The state's unemployment rate rose slightly in August to 6.6%, up from 6.5% in July, according to the Maryland Department of Economic and Employment Development.
The department attributed the increase to the end of summer jobs as employment declined in restaurants, amusements, and agricultural services. In addition, government payrolls fell as cuts in maintenance and recreation programs began.
Overall employment in Maryland dropped 39,682, to 2.5 million. Even with the decline, employment remained over 48,700 above the August 1991 level of 2.45 million.
The department also reported that initial claims for unemployment insurance fell to 20,853 in August from 35,420 in July. Manufacturing employment showed a slight improvement in August.
However, the department reported that retail sales in July fell to $3.14 billion from $3.2 billion in June. Retail sales in July 1991 totaled $3.15 billion.
Maryland's Capital Debt Affordability Committee has recommended for the third consecutive year that the state's county transportation bond program be repealed.

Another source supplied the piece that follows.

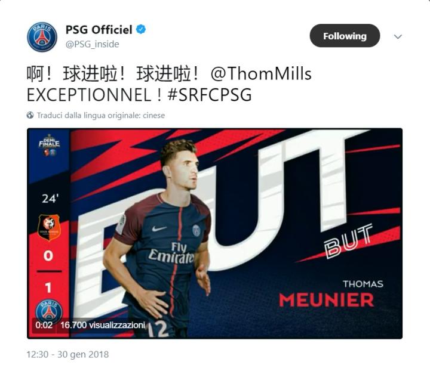The image size is (430, 368).
Task: Open the PSG Officiel display name
Action: (99, 30)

In its annual report on recommended bond authorizations, the committee noted that county transportation debt between 1993 and 1998 is projected to account annually for over $100 million of state tax-supported debt.
"As state debt, the county transportation debt uses up valuable state capacity that could be used for needed state projects," the committee said in its report.
County transportation bonds are issued by the Department of Transportation and used to make loans to counties. The bonds are secured by taxes imposed and collected by the state, but which otherwise would be turned over to the counties. The program provides better market access and lower interest rates to counties than otherwise might be available.
The committee said the program is used most heavily by two of the state's most populated and financially sophisticated counties.
Eliminating the program would not "impose hardships on local governments, and the benefits once afforded by the program do not warrant its continuation," the committee said.
The General Assembly has never acted on the committee's previous recommendations for curtailment of the program, but may feel more inclined to do so this year. That is because the committee has projected no excess capacity to issue bonds in the near term.